Case Study 1 — Backpropagation: The Chain Rule Trains the World
Field: Machine learning / data science Calculus used: Chain rule (Section 7.6), product rule, the sigmoid derivative Forward reference: Chapter 30 (the multivariable gradient and gradient descent)
The Problem That Built Modern AI
Every large language model, every image classifier, every recommendation engine you have ever used was trained by the same procedure: adjust millions or billions of internal numbers, called weights, until the model's predictions match the data. The question that stalled artificial intelligence for two decades was deceptively simple — in which direction, and by how much, should each weight be nudged?
The answer is a derivative. If $L$ is a loss measuring how wrong the model currently is, and $w$ is one weight, then $\partial L / \partial w$ tells you exactly how the error responds to a tiny change in that weight. Nudge each weight a small step against its derivative — this is gradient descent, the anchor example introduced in Chapter 6 — and the loss goes down. Repeat a few million times and the network learns.

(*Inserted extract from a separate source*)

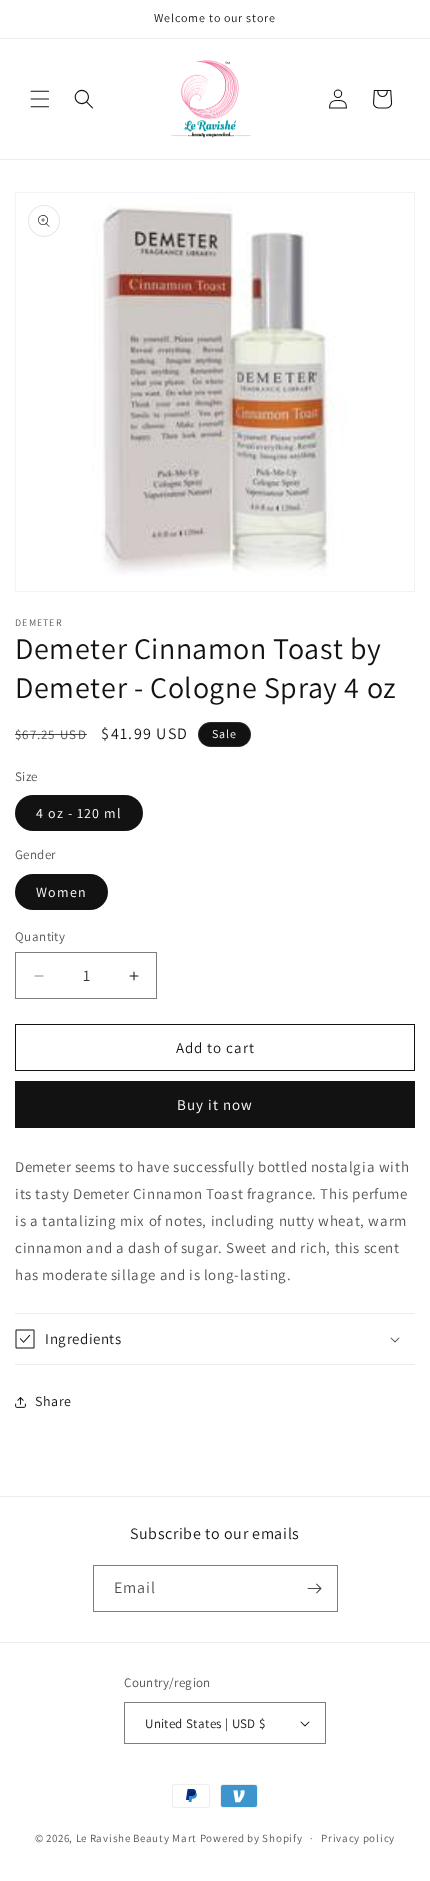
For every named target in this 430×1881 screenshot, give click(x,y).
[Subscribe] (315, 1588)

The obstacle is scale. A modern network has hundreds of billions of weights, and the loss depends on each one only indirectly, filtered through layer after layer of intervening computation. Computing one derivative from the limit definition would be hopeless; computing a billion of them, unthinkable. The breakthrough — backpropagation, popularized by Rumelhart, Hinton, and Williams in 1986 — is the realization that this mountain of derivatives is nothing more than the chain rule of Section 7.6, applied systematically and with all the shared work reused. This case study builds the entire idea from a network you can differentiate by hand.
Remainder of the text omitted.